### DOCUMENT TEXT
Start of Block

Pierce County, in Washington State, likes to boast that its unique blend of natural beauty and urban sophistication makes it one of the most livable regions in the nation. A large swath of land just south of Seattle, Pierce County encompasses the city of Tacoma as well Mount Rainier, a favorite destination for locals and tourists from all over the world.
The local government of Pierce County takes similar pride in making its community a great place to work and do business. To that end, the county makes all kinds of data about the region—everything from crime statistics to salmon populations—available online for county workers and the general public to search.
To help ensure that all the facts and figures it collects can be understood and put to good use, the county is increasingly presenting its data in an easy-to-read map format.
“Maps give you a special understanding of the data, so you can better understand crime patterns, real estate buying trends, the concentration of drug-abuse clinics or the most industrialized parts of the county,” said Linda Gerull, GIS (geographic information system) manager for Pierce County. Gerull estimates that approximately 80 percent of all county data has a geographic component and can be mapped.
For 15 years, Pierce County has used software from Environmental Systems Research Institute Inc., or ESRI, to build online maps to accompany all the statistics of the Tacoma area. Then last year, Gerull realized there was a big—and growing—problem. The county had mapped so much material in a user-friendly, data-rich way that it had run out of data storage space—quite literally.
Compounding the problem of mountains of data was the fact that ESRI, based in Redlands, Calif., was in the process of moving to a new architecture that would require its customers to add more servers.

End of Block

### EXPLORE THE MATERIAL
1) In the text about Pierce County, what share of county data does Linda Gerull estimate has a geographic component?
2) Write the next part of the text about Pierce County's map data, picking up after its final sentence.

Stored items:
Start of Block

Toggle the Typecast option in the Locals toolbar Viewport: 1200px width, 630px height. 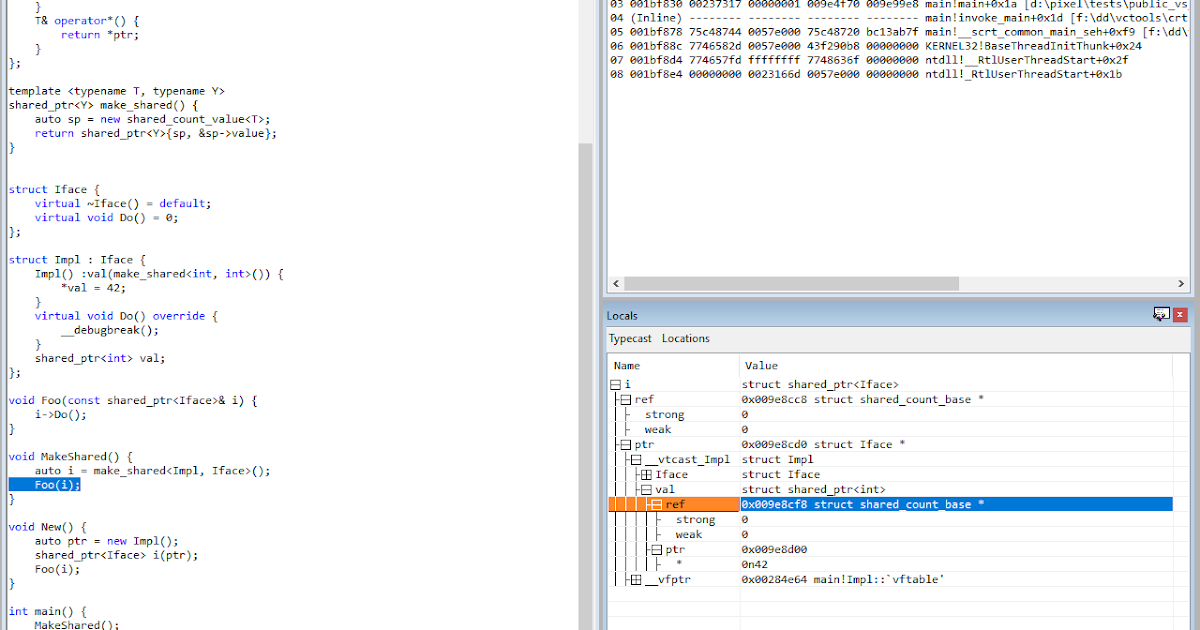(x=629, y=338)
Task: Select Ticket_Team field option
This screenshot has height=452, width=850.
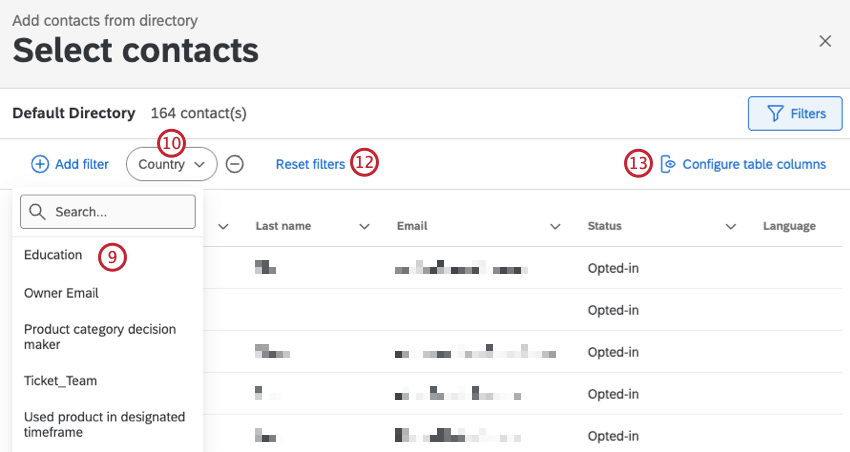Action: (x=60, y=380)
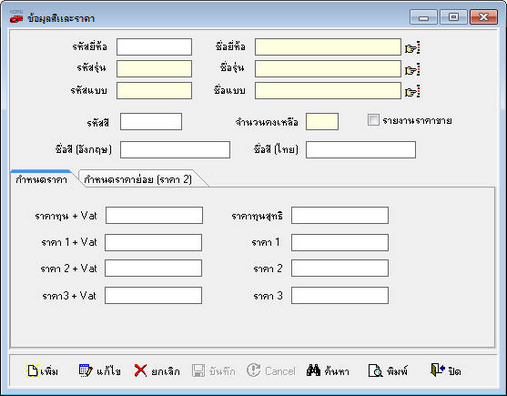Click the รหัสยี่ห้อ input field
The width and height of the screenshot is (507, 396).
154,47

End of Block

### RESULTS IN ORDER
1) Approximately 80 percent.

2)
Pierce County did not have the budget to buy more equipment; Gerull said she realized that after years of the county adding servers in a haphazard, piecemeal manner as the need arose, she was not so sure that was the right strategy anyway.
The countys existing storage system was based on a hodgepodge of technologies from Hewlett-Packard Co., Sun Microsystems Inc. and other vendors, whose products did not always fit together seamlessly or efficiently.
As a complement to the maps the county already offered, Gerull said it had also recently adopted new data imaging software based on lidar, or light detection and ranging, technology. Lidar enables the presentation of data through terrain and topography imaging, which provides more detail than flat maps but also consumes more storage space. “We just keep adding data,” said Gerull.
There was no shortage of vendors eager to sell more storage equipment to Pierce County, which initially started a very basic search for a cost-effective way to add more storage. Gerull contemplated solutions from Unisys Corp. and HP, which had also recently introduced a blade server product that compartmentalized servers into multiple slots to provide more storage capacity and flexibility.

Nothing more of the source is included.